You're accepted, so which college do you choose

College admissions officers are making up their minds and then it will be time for teens and their parents to make up theirs.
When the acceptances come in, which college do you choose from the ones who have accepted you? My forthcoming book explains the 'why's' behind these ‘rules’ for choosing the ‘best’ college. But as decisions this Spring will be out before my book is released, I felt ethically compelled to give some tips. Parents and teens are basing college choice on 20- or 50-year old college admissions and college selection truths that are just not valid anymore. Contrary to what most believe, college outcomes are poor regardless of the student’s demongraphic. Choose wisely. For the next few weeks, look for new tips. Many you will not want to hear. My forthcoming book will provide complex information about changes to make for better college outcomes. But, until then, I wanted you to have 'best' advice for your consideration.

High Ranking vs. Cost

Does high ranking justify any cost? "How can I possibly turn it down the elite college even if it costs $68K a year?"...how can a college costing $6K a year with scholarships be worth anything. At the graduate level, the prestige college best in your field is your goal. At the Bachelors level, the place you can afford is the priority. The material covered at the bachelor's level is similar or identical at this basic level whatever college you choose. Save the money for the future.
For Custom Planning

I'll figure out what I want to do in college....NO!!!!

College is the worst place to find oneself and one’s career--unless one has unlimited money for college, money for bachelors-level college taking 5-8 years, time unemployed after college and then graduate school. Those who learn with passion are driven to overcome setbacks, are driven to be experts, will spend hours learning. A music major who is passionate can earn more than a nuclear engineer who hates their work. Passion equates to high earnings.
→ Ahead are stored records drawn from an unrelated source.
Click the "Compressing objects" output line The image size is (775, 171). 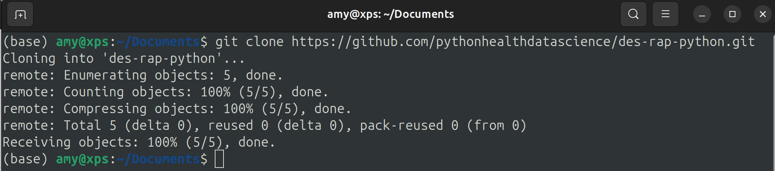click(177, 109)
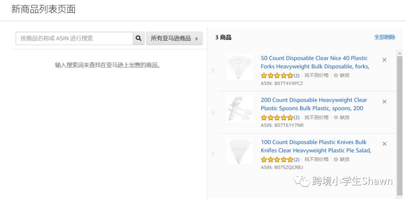406x199 pixels.
Task: Focus the product name or ASIN search field
Action: [74, 38]
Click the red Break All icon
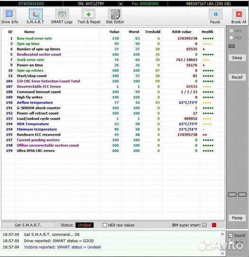This screenshot has height=257, width=249. tap(239, 14)
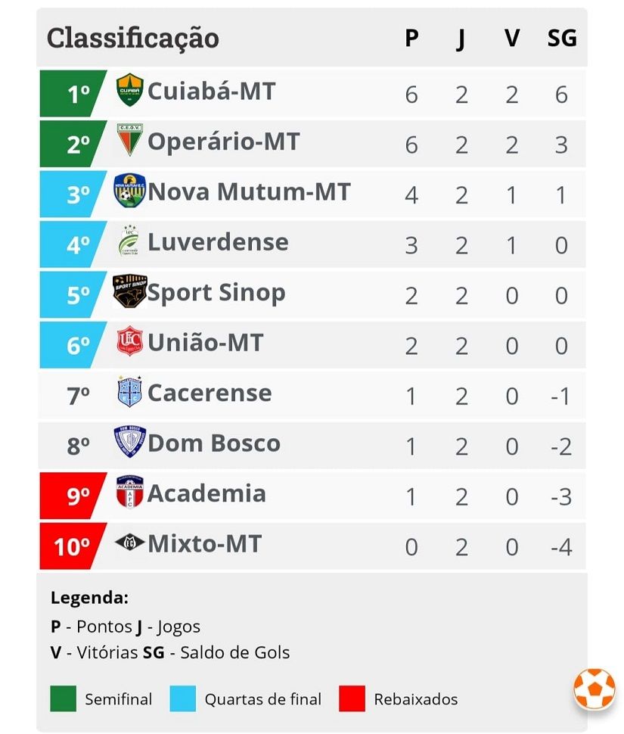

Follow the planning here and in the upcoming book to make an individualized college plan for your student.
FOR CUSTOM PLANNING

Learning with Purpose

Learning is different than school. And to be successful, learning is for a purpose. Don't pay all that money if the teen isn't passionate about studying something. He or she can change his or her mind. But there needs to be a passion for inquery. And the student must want to learn and not just get A's on tests. Learning usually involves failure but don't make it failures from no mature worldview wedded to no self-knowledge. On average, students change majors 7-11 times, resulting in a four-year degree taking five - eight years. Did you, the parent, save for eight years of tuition for a four-year degree.
"Deciding" Course

Better play video games at home, not at college

If your teen is not ready for college, isn't it better that he or she plays video games in the basement for a year, than, stressed, reverts to hours of video games in college. This is 'a thing,' kids turn to game addiction or similar when college gets overwhelming. Teens who take a Gap Year finish college faster and better, even if they do nothing for that year. And over 94% who take the Gap Year head to college willingly the next year. Many of the other 6% actively doing something worthwhile.
UPCOMING COURSE

Student Burnout

The student should not have been forced to being some 'ideal' other student that doesn't exist. Burn out to be someone you are not to become someone you hate doing a job you have no interest in should send up red flags. Accept the college place and then defer and take time to decompress and get inspired to 'learn with a purpose.' Burn out is real especially when the student's goals are not his or her own.
Free Parent BIAS Worksheet

Who is your teen?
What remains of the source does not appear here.